Data entries>
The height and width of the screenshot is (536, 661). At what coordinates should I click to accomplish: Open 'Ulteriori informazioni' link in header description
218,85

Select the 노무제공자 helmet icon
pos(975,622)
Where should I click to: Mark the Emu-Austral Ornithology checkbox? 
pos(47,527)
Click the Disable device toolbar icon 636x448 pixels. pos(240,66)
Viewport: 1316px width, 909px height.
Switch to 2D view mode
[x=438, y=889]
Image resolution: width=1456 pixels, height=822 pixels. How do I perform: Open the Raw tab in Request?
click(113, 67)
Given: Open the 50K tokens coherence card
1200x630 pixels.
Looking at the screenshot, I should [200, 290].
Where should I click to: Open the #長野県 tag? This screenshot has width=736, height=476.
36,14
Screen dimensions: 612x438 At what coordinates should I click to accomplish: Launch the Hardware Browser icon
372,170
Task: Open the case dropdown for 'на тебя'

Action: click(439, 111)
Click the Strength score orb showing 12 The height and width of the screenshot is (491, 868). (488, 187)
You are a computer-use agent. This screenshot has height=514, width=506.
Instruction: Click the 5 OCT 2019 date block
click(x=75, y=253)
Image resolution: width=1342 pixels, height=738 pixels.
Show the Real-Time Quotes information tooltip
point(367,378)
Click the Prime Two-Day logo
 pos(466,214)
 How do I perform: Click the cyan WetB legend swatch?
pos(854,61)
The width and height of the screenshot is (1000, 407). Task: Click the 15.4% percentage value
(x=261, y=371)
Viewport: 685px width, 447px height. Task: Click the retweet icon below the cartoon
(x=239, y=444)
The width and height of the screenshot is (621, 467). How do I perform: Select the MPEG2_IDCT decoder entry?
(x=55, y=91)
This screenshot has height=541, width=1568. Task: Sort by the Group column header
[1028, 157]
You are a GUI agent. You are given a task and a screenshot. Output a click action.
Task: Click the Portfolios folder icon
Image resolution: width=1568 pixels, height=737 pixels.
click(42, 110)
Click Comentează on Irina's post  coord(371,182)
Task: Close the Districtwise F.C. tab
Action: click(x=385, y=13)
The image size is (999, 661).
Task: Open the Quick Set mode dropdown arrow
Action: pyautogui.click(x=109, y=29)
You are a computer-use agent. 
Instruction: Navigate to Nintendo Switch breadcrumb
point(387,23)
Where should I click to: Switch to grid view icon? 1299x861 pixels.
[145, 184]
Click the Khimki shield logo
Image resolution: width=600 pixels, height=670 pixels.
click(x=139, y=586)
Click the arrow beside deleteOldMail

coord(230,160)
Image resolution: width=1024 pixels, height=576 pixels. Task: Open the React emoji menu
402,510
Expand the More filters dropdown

Aim> Copy out every one of the records above, replacing "Image resolution" with "Display resolution" wherever it occurs and changing nothing else.

Result>
The height and width of the screenshot is (536, 661). At what coordinates should I click to accomplish: Open 'Ulteriori informazioni' link in header description
218,85

Select the 노무제공자 helmet icon
pos(975,622)
Where should I click to: Mark the Emu-Austral Ornithology checkbox? 
pos(47,527)
Click the Disable device toolbar icon 636x448 pixels. pos(240,66)
Viewport: 1316px width, 909px height.
Switch to 2D view mode
[x=438, y=889]
Display resolution: width=1456 pixels, height=822 pixels. How do I perform: Open the Raw tab in Request?
click(113, 67)
Given: Open the 50K tokens coherence card
1200x630 pixels.
Looking at the screenshot, I should [200, 290].
Where should I click to: Open the #長野県 tag? This screenshot has width=736, height=476.
36,14
Screen dimensions: 612x438 At what coordinates should I click to accomplish: Launch the Hardware Browser icon
372,170
Task: Open the case dropdown for 'на тебя'

Action: click(439, 111)
Click the Strength score orb showing 12 The height and width of the screenshot is (491, 868). (488, 187)
You are a computer-use agent. This screenshot has height=514, width=506.
Instruction: Click the 5 OCT 2019 date block
click(x=75, y=253)
Display resolution: width=1342 pixels, height=738 pixels.
Show the Real-Time Quotes information tooltip
point(367,378)
Click the Prime Two-Day logo
 pos(466,214)
 How do I perform: Click the cyan WetB legend swatch?
pos(854,61)
The width and height of the screenshot is (1000, 407). Task: Click the 15.4% percentage value
(x=261, y=371)
Viewport: 685px width, 447px height. Task: Click the retweet icon below the cartoon
(x=239, y=444)
The width and height of the screenshot is (621, 467). How do I perform: Select the MPEG2_IDCT decoder entry?
(x=55, y=91)
This screenshot has height=541, width=1568. Task: Sort by the Group column header
[1028, 157]
You are a GUI agent. You are given a task and a screenshot. Output a click action.
Task: Click the Portfolios folder icon
Display resolution: width=1568 pixels, height=737 pixels.
click(42, 110)
Click Comentează on Irina's post  coord(371,182)
Task: Close the Districtwise F.C. tab
Action: click(x=385, y=13)
The image size is (999, 661).
Task: Open the Quick Set mode dropdown arrow
Action: pyautogui.click(x=109, y=29)
You are a computer-use agent. 
Instruction: Navigate to Nintendo Switch breadcrumb
point(387,23)
Where should I click to: Switch to grid view icon? 1299x861 pixels.
[145, 184]
Click the Khimki shield logo
Display resolution: width=600 pixels, height=670 pixels.
click(x=139, y=586)
Click the arrow beside deleteOldMail

coord(230,160)
Display resolution: width=1024 pixels, height=576 pixels. Task: Open the React emoji menu
402,510
Expand the More filters dropdown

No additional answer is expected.